Film mineur (et méconnu) de Lang, considéré comme un de ses plus mauvais sinon le plus mauvais (aux dires mêmes de l'auteur qui n'y voyait là qu'un film alimentaire), mais en fait beaucoup mieux que ce qu'on en dit. L'intérêt se situe à plusieurs niveaux:

— D'abord, c'est de découvrir un bon petit film d'aventure, qui vaut surtout par le Technicolor (jolie palette à dominante vert) et le fait qu'il a été tourné sur place, aux Philippines, ce qui lui confère par moments un aspect documentaire (cf. entre autres la scène de tinikling, une danse locale qu'on exécute au-dessus de deux perches de bambou frappées en rythme l'une contre l'autre), compensant la partie romance du film, l'histoire d'amour longtemps différée entre Tyrone Power et Micheline Presle (orthographiée Prelle au générique!), partie très gnangnan, le sommet étant atteint lorsque les deux amants vivent leur première nuit d'amour, qui est aussi la nuit de Noël, et que Presle se met à chanter "Il est né le divin enfant" dans les bras de Power!

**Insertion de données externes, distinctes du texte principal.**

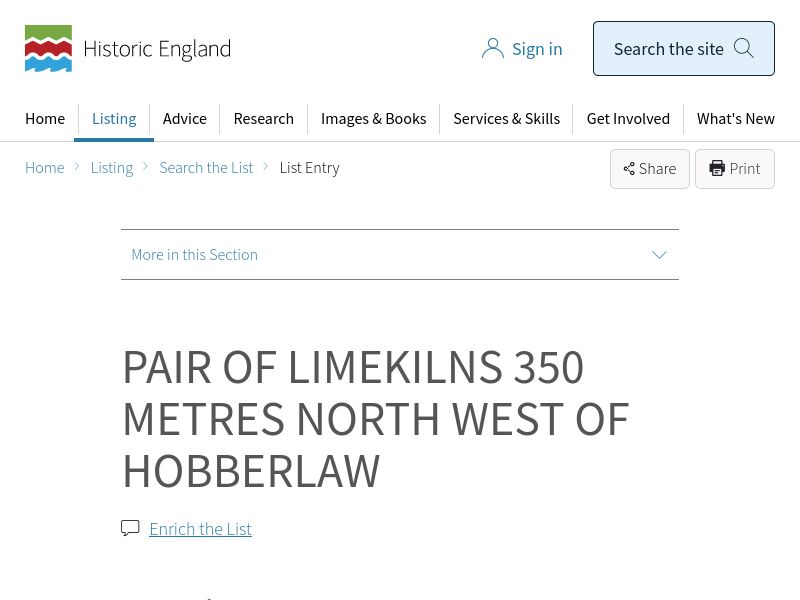The width and height of the screenshot is (800, 600).
Task: Click the magnifying glass search icon
Action: [x=744, y=48]
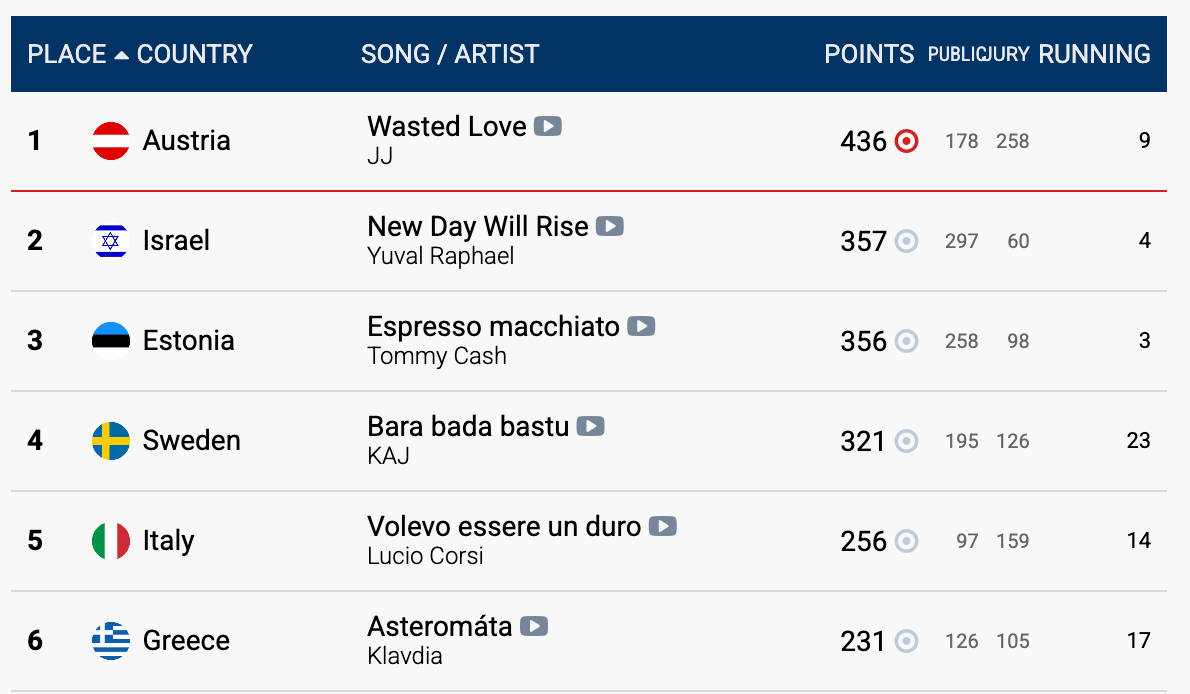Sort by the POINTS column header

point(869,54)
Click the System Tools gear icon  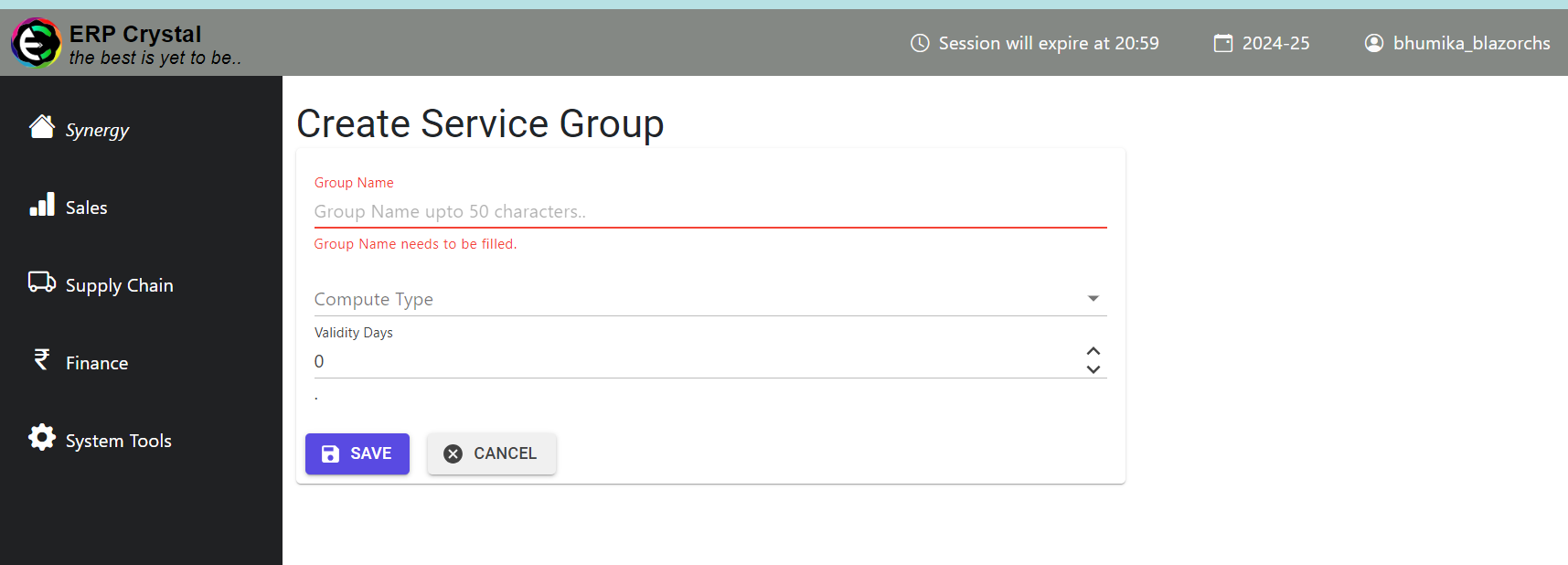point(42,438)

— Puis, c'est de repérer ce qu'il peut y avoir de langien, malgré tout, dans un film à la base très "kingien" (l'équipe technique était celle d'Henry King, jusqu'au réalisateur de seconde équipe). Ainsi, au début, l'exécution du traître en pleine nuit, alors qu'il cherchait à s'enfuir, la scène également où une villageoise, la tête recouverte d'une cagoule en osier, dénonce aux Japonais en les pointant du doigt ceux qui ont aidé les Américains, ou bien encore le finale dans l'église (le panoramique qui découvre les guérilleros cachés, à l'affût, d'un coin à l'autre de l'église, pendant que la messe se poursuit)... mais aussi la part de cruauté qui s'exprime, évidemment, à travers des Japonais sadiques à souhait, mais surtout dans certaines scènes d'exacerbation typiquement langienne, comme celle où Tom Ewell, dissimulé sous un tronc d'arbre, doit rester absolument silencieux alors que des fourmis, de plus en plus nombreuses, recouvrent ses pieds!

— Enfin, c'est d'essayer de concilier le savoir-faire des productions hollywoodiennes (souvent à visée de propagande dans les films de guerre) et le cinéma de Fritz Lang (et sa "hautaine dialectique" comme disait Demonsablon), ce qui dans le cas de Guérillas relève un peu de la gageure, à moins de voir le film sous un autre aspect. "I shall return", la célèbre phrase de Mac Arthur, replié en Australie et promettant de revenir délivrer les Philippines, est inscrite sur les paquets de cigarettes que fument les soldats américains et leurs alliés phillippins. L'objet n'a pas la même fonction que la barre de chocolat Lawson ou la bouteille de Coca-Cola, signes d'une Amérique déjà bien présente économiquement. Là, il s'agit plutôt de revanche. "Je reviendrai" parce que "je" (Mac Arthur) ne saurais rester sur l'humiliation d'une défaite cuisante... En attendant, il faut résister et faire feu de tout bois. C'est l'aspect le plus réjouissant du film, le côté à la fois ingénieux et artisanal. Guérillas célèbre ainsi des soldats contraints de se reconvertir en bricoleurs de génie pour assurer la liaison avec l'état-major américain, espionner la flotte japonaise et préparer, via un gouvernement civil clandestin, la future indépendance du pays. Pièces automobiles, vis, boulons, tringles, ferraille, accumulateur... tout est récupéré. On fabrique de la monnaie avec du papier d'emballage et de l'encre à base de suie et de glycérine, des câbles télégraphiques à l'aide de fil barbelé tendu d'arbre en arbre et de bouteilles utilisées comme isolant, du gasoil à partir d'huile de palme, des fusils avec des bouts de tuyau et de la poudre avec du souffre, du gros sel et de l'antimoine, une station radio avec le moteur d'une raffinerie, le générateur de la salle de cinéma et le circuit électrique de voitures... Si finalement on ne fait pas exactement ce pourquoi on était venu (se battre), on le fait quand même. Fritz Lang non plus n'a pas fait, loin s'en faut, le film qu'il aurait voulu (si tant est qu'il l'ait voulu), mais il a tenu ses engagements, respectant son contrat, sans autre ambition. A ce titre, il est à l'image du personnage de Tyrone Power, voire du général Mac Arthur (du moins au début), ravalant sa fierté, en espérant des jours meilleurs... A Hollywood.